Text provided Start Marker

Indications
Nicorandil is indicated for the prevention and treatment of chronic stable angina pectoris. It is also utilized to reduce the risk of acute coronary syndromes. This dual-purpose makes it a valuable therapeutic agent in the management of cardiovascular conditions associated with angina.
Pharmacodynamics
Nicorandil functions primarily as a potassium channel opener and acts as a nitrovasodilator. Its unique mechanism allows it to serve as both an arterial and venous dilator, facilitating increased coronary blood flow. Importantly, this enhanced flow is achieved without inducing the coronary steal phenomenon. The activation of potassium channels results in hyperpolarization of smooth muscle cells, leading to arterial dilation and a subsequent reduction in afterload. Furthermore, nicorandil promotes pooling in the capacitance vessels and reduces preload by relaxing the venous vascular system. These actions collectively contribute to improved cardiac blood flow and a reduction in infarct size by decreasing end-diastolic pressure and extravascular vascular resistance. Various studies have demonstrated nicorandil's effectiveness in treating different forms of angina pectoris.
Absorption
Nicorandil is efficiently absorbed from the gastrointestinal tract following oral administration, boasting an oral bioavailability of 75%. Peak plasma concentrations are typically reached within 30 to 60 minutes, with mean peak levels approximating 300 ng/ml. When administered twice daily at doses of 10 or 20 mg, steady-state plasma concentrations are usually attained within 96 to 120 hours.

Text provided End Marker
Exercise data Start Marker

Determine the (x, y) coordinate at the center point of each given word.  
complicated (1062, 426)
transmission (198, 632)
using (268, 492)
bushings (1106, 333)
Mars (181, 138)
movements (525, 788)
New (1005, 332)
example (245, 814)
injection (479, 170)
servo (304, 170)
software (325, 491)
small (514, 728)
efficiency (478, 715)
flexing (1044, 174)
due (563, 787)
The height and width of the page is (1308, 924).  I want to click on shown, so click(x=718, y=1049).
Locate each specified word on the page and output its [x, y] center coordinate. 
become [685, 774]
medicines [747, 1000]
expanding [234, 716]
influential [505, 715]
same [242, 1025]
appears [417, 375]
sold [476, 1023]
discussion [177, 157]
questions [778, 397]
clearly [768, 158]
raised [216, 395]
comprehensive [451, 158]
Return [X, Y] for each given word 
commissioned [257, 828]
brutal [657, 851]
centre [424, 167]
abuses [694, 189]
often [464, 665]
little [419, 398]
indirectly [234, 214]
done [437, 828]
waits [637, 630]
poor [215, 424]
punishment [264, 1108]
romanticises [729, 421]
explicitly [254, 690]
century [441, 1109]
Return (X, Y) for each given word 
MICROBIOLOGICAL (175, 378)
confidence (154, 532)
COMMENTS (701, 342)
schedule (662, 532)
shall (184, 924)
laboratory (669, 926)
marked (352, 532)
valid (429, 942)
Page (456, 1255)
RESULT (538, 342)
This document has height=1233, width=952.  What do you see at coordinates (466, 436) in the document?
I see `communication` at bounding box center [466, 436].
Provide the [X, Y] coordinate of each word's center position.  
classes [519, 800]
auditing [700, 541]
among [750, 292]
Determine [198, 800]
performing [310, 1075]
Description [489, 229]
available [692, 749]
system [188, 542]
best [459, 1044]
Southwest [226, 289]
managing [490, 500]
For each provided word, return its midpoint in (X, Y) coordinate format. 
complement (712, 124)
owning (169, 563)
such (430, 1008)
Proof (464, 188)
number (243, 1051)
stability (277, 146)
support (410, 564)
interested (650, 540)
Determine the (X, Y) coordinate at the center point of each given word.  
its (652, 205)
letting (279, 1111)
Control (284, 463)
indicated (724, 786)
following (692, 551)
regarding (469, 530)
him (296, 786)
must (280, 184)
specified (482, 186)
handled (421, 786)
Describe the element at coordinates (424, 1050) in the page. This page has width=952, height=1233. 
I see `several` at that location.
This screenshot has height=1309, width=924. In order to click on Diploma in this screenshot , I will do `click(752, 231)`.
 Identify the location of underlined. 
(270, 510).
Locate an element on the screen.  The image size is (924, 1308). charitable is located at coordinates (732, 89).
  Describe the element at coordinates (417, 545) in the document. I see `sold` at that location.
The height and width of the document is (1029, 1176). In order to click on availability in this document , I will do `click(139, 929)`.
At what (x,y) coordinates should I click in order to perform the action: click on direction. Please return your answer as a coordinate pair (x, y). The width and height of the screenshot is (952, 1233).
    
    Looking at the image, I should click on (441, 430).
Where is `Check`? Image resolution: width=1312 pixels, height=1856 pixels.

Exercise data End Marker

Task set:
1. According to the nicorandil text above, how soon after oral administration are peak plasma concentrations typically reached?
2. Echo the passage of the nicorandil text from "Indications" up to and including "associated with angina.".

Per-task outputs:
1. Within 30 to 60 minutes.

2.
Indications
Nicorandil is indicated for the prevention and treatment of chronic stable angina pectoris. It is also utilized to reduce the risk of acute coronary syndromes. This dual-purpose makes it a valuable therapeutic agent in the management of cardiovascular conditions associated with angina.